BEGIN

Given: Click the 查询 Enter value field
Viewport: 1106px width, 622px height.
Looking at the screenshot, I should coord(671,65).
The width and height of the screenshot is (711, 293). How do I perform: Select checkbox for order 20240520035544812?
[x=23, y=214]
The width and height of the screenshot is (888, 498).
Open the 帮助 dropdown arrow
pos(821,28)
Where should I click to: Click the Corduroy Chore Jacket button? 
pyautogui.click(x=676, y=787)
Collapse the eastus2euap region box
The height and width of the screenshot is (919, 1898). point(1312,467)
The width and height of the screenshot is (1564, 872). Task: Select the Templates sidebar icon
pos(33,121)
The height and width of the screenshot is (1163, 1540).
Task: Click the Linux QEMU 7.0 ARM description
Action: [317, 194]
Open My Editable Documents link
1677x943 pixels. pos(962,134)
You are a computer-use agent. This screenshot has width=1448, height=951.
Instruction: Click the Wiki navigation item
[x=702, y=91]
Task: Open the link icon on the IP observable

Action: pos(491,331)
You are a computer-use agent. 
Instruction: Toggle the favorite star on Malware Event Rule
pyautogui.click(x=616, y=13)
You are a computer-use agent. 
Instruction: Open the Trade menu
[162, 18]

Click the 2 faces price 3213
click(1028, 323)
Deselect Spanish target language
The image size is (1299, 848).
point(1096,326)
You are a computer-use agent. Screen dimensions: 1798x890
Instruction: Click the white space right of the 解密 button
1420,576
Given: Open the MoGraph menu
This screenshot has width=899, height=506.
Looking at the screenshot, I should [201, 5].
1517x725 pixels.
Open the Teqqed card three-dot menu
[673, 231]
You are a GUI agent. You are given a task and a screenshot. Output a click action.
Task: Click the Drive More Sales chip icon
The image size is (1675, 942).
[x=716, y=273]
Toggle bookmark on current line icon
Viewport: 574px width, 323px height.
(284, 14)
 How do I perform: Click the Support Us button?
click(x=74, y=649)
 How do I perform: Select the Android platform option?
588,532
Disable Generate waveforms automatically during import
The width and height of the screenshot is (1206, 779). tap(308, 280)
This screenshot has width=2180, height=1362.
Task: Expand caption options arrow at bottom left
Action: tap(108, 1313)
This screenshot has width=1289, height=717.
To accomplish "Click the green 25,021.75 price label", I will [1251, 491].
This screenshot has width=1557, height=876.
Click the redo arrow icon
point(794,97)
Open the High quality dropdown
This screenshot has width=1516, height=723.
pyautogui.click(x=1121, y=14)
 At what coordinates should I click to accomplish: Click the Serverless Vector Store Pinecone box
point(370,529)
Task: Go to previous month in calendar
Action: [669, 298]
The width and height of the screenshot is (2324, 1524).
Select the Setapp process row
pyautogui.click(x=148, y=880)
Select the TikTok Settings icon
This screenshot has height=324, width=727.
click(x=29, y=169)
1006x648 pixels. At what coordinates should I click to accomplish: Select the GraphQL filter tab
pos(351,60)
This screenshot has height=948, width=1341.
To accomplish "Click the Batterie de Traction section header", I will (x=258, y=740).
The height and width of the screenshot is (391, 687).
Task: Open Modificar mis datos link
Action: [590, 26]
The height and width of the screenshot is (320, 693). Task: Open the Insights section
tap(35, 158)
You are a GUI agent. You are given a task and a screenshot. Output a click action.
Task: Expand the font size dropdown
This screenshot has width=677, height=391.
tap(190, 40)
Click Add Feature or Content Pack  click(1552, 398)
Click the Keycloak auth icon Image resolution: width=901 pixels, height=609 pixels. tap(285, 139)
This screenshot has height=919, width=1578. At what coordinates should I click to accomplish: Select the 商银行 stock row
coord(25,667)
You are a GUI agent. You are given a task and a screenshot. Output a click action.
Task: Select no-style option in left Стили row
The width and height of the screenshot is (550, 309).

END

▸ **Task item**
The response should contain only a verbatim copy of the lines from the line with "The height and width of the screenshot is (320, 693)." to the final line of the records.

▸ **Answer to the exercise**
The height and width of the screenshot is (320, 693). Task: Open the Insights section
tap(35, 158)
You are a GUI agent. You are given a task and a screenshot. Output a click action.
Task: Expand the font size dropdown
This screenshot has width=677, height=391.
tap(190, 40)
Click Add Feature or Content Pack  click(1552, 398)
Click the Keycloak auth icon Image resolution: width=901 pixels, height=609 pixels. tap(285, 139)
This screenshot has height=919, width=1578. At what coordinates should I click to accomplish: Select the 商银行 stock row
coord(25,667)
You are a GUI agent. You are given a task and a screenshot. Output a click action.
Task: Select no-style option in left Стили row
The width and height of the screenshot is (550, 309).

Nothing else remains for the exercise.